Hsinchu Science Park. Pronounced Sin Shoe, this industrial park south of Taipei, Taiwan, is filled with ivory-colored, nondescript buildings, but it's where engineers and executives figure out how to manufacture a huge portion of the world's chips, notebooks, printers, scanners, LCD TVs, and other equipment. Residents include chipmakers Taiwan Semiconductor Manufacturing and United Microelectronics, consumer electronics specialist Hon Hai, notebooks maker Quanta, and display maker AU Optotronics.
Although many companies based here have opened factories in the People's Republic of China, Taiwan remains the place where the logistics are concocted and a lot of stuff gets manufactured. Nearly 120,000 people work there. Revenue from the industrial park in the first eight months of the year has come to $22 billion, according to the Taipei Times. Every time there's an earthquake in the geologically volatile region, the entire electronics world shakes.
The PC Baangs in Seoul. Following the 1997 Asian monetary crisis, the South Korean government launched an ambitious plan to build the world's most robust broadband network.
The result?

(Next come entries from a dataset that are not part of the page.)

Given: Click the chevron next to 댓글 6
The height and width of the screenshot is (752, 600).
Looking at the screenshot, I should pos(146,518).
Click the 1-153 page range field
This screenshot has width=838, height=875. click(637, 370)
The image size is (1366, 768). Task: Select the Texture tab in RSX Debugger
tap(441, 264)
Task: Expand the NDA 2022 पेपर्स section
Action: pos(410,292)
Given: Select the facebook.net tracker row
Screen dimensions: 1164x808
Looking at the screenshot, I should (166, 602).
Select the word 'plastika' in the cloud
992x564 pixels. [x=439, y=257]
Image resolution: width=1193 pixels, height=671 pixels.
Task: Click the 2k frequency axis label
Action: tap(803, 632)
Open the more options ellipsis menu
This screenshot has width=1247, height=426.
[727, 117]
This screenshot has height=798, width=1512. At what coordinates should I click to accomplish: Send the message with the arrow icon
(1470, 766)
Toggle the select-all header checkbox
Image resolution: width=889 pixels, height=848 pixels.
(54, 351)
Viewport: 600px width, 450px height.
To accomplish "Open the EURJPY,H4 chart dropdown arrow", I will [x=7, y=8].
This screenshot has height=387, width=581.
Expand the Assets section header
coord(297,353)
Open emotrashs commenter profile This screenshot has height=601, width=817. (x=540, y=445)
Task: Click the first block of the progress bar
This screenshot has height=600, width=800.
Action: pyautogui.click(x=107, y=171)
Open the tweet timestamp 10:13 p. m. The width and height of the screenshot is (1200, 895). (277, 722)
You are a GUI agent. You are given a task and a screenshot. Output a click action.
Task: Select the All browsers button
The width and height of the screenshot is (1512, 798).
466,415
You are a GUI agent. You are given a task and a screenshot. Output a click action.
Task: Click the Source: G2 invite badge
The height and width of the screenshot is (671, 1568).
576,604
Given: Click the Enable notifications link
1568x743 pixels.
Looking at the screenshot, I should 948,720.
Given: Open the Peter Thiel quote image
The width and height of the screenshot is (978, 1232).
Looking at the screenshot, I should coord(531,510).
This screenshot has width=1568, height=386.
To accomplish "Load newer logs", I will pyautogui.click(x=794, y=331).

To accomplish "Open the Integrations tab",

South Korea is now a world center for broadband consultants, wireless phone applications, and online games played around the clock at Internet cafes, or baangs. It was also a testing ground for blogs and social networks. Many of these products and concepts have migrated to China and other neighbors. Entering Western markets directly has been tough for many South Korean firms, although a lot of their ideas have percolated over.
A design studio in Japan. Japan has been riding a crest for the last few years on the strength of two products: flat-panel TVs and digital cameras. Although the products often get manufactured in China, the engineering and design take place in Japan, which remains third in spending in research and development.
But Japan also markets aesthetics, which can be seen in anime and household appliances. In the future, expect to see Panasonic and other consumer-appliance makers bring to the U.S. the small, intricate, energy-efficient appliances found in Japanese homes. Also look for security systems and intercoms that feed into the TV and cell phone. In the realm of clean-energy alternatives, Sharp and Kyocera--best known for consumer electronics--also remain two of the biggest solar companies globally.